• Requirement
Copy all lines holding the word "Toggle" from the entries.

• Input data
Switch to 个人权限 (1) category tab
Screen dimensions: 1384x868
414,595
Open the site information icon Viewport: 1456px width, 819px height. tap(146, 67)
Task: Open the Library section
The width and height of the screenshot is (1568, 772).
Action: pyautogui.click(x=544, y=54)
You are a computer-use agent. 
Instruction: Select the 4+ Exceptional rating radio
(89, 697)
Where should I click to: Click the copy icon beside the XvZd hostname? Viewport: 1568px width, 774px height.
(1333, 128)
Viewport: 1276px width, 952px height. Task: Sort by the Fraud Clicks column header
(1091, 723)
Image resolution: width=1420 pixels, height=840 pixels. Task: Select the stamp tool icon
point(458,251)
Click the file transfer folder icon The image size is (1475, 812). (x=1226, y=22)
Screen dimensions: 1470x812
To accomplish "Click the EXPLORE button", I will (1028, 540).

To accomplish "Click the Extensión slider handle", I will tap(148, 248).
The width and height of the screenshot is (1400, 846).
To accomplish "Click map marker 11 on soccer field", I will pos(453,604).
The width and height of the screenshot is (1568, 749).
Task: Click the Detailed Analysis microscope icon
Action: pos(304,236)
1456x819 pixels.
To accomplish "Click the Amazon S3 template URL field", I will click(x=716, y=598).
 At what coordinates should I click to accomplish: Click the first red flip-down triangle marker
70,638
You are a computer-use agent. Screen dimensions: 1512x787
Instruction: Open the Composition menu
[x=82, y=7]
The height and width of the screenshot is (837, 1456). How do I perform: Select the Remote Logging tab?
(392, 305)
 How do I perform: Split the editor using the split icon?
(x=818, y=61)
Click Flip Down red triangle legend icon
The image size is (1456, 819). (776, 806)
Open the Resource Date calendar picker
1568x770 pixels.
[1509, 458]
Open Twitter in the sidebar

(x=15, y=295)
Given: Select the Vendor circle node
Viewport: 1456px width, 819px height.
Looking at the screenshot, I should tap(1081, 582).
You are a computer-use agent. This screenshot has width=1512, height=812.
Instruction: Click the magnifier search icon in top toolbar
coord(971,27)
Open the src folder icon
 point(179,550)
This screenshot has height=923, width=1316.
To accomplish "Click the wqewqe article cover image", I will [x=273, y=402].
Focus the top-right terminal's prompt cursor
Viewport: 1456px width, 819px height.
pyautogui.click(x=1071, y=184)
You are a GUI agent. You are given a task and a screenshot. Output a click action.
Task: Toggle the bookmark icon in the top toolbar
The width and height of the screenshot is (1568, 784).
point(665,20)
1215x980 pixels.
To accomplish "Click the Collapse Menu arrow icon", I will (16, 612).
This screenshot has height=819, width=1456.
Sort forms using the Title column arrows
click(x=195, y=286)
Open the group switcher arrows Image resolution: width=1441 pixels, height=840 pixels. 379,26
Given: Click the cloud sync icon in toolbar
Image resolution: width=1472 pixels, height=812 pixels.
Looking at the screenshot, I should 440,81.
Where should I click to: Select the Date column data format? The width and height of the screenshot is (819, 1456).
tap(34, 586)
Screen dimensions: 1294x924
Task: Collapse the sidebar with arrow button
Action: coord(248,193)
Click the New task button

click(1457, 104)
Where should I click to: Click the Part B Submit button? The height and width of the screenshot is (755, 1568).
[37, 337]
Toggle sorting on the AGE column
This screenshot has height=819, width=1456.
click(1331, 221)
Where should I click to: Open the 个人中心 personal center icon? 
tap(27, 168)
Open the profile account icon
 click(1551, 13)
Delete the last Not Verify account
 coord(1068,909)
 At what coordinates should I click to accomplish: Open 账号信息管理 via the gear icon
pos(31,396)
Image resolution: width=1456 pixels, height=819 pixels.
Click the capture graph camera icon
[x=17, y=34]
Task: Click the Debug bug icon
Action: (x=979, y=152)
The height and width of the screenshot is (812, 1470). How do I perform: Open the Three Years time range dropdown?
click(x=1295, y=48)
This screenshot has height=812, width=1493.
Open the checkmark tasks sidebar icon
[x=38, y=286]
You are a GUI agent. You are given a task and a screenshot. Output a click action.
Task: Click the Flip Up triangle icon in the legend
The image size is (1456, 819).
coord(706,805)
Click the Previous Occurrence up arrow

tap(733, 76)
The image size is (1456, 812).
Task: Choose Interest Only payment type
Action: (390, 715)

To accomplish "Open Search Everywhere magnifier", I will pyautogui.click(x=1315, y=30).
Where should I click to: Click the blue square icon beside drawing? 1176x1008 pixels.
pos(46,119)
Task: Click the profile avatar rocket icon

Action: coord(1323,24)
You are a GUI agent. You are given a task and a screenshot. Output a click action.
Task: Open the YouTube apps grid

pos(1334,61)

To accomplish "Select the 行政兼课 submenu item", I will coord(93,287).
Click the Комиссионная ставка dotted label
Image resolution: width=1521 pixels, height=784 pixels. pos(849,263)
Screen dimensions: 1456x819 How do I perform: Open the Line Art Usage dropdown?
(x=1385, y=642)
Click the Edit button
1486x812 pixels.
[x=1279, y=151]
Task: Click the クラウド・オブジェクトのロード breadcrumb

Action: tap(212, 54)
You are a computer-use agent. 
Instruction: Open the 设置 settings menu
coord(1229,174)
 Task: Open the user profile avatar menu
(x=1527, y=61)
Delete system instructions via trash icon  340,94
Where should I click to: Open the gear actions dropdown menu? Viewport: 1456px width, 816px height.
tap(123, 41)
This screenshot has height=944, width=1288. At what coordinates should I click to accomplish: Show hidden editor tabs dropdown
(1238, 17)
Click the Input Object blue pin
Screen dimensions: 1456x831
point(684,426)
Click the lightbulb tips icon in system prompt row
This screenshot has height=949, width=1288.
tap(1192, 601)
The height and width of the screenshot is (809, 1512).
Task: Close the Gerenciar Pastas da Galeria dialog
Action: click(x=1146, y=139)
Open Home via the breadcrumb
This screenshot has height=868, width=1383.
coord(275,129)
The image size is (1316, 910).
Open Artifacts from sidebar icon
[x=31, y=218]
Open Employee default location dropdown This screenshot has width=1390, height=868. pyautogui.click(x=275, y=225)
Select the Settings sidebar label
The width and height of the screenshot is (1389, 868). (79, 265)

• Exercise solution
Task: Toggle the bookmark icon in the top toolbar
Toggle sorting on the AGE column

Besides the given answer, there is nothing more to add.